Despite the government’s decision to lift the state of emergency, a close look at the proposed statutes that will replace the emergency decree does nothing more than maintain the repressive status quo. The new laws would still allow the government to detain its citizens for an extended period without a criminal charge. The pending legislation would also give the government the power to stop people from leaving the country or traveling freely within the country. And to tighten control further, if you were “considered” a threat, you could be removed from your state job with your passport confiscated. To tighten control even further, if a person’s rights were revoked, the government had the right to penalize one’s spouse.

Clearly, the history in Poland, in the specifics, differs from that in Turkey. That is not the point. The point is that individual rights in both countries are being circumscribed by an elected government. The individual citizen, in both of these countries, has forfeited their rights through an election process. A process that has been cherished for generations, and that has been the method by which we elect a person who will respect and protect all of us. Where their story converges, is the lack of civility and spear point of those running for elected office. The aim of their political campaigns was to target the lowest common denominator—the masses. To demine and ridicule those least able to defend themselves. To promise anything and all things, rational or not for one voting group after another. Civility and truth was not a hallmark, and when a candidate’s approach was lacking in civility and honesty, it became permission for all to act similarly. The elections in Poland and Turkey did not become a debate about values but one of intolerance, bigotry, self-interest and in the end dishonesty. The mob won.

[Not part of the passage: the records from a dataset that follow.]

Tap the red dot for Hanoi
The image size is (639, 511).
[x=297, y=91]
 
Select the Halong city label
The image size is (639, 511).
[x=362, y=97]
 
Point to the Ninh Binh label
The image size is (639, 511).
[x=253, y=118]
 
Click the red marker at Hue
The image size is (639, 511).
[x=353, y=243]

It matters not which way I turn, the sign posted is held high: “Me First”. What does that mean and at what cost to each of us? Why has the vocal majority become so angry and in turn vengeful? Why do we tell people— “go back to where you came from” — based on their language or color of their skin, their tribe or religion? All of us, at one time or another, other than the American Indian (and even they did not somehow materialize out of nowhere on this continent), came from “somewhere” else. Seventy years ago, my father told a black person, who was ill and could not afford to consult with a private physician, that a good alternative would be a doctor in an emergency room of a very fine nearby hospital. He was admonished: “I aint gonna sit on any bench next to a spick!” Why the anger and why the disgust? And that was seventy years ago.

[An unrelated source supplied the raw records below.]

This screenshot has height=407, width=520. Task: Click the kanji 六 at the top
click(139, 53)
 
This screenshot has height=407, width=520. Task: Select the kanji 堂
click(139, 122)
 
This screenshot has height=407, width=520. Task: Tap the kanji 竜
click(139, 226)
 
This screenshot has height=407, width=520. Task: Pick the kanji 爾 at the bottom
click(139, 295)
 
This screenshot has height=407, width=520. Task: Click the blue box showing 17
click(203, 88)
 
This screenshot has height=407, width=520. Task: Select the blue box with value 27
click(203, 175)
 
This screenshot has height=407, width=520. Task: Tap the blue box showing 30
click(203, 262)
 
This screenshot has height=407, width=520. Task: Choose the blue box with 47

The mob language today is often accompanied by threats of violence. What little civility and tolerance that exits is mocked and ridiculed by our leaders and chanted by the crowd turned mob. We are discarding and crippling the usual barriers that were a natural support of civility. The barriers that held us within permissible conduct are ignored by those in power and that conduct filters down to those who feel empowered, or believing they have been rejected or ignored thru the decades, and its “now their turn”. The crowd then becomes the catalyst for greater unacceptable behavior by the leaders. So, in Poland, the latest attack is against an independent judiciary, and it is destroyed; in Turkey, unless you are likeminded your rights and freedom are evaporated.

One is hard pressed to look at the international scene and find a country that is welcoming without conditions. And as we turn inward and view our own political system, there are those among us who today, and this is difficult to comprehend, openly support the candidacy of an avowed Nazi, a holocaust denier and a white nationalist, each running for elected office under the banner of an American flag and a national political party. How did that happen?

Two countries, Poland and Turkey, two different histories and cultures, and yet the more they are different, the more they seem the same, and the deadly infection they breed is spreading. And it is here.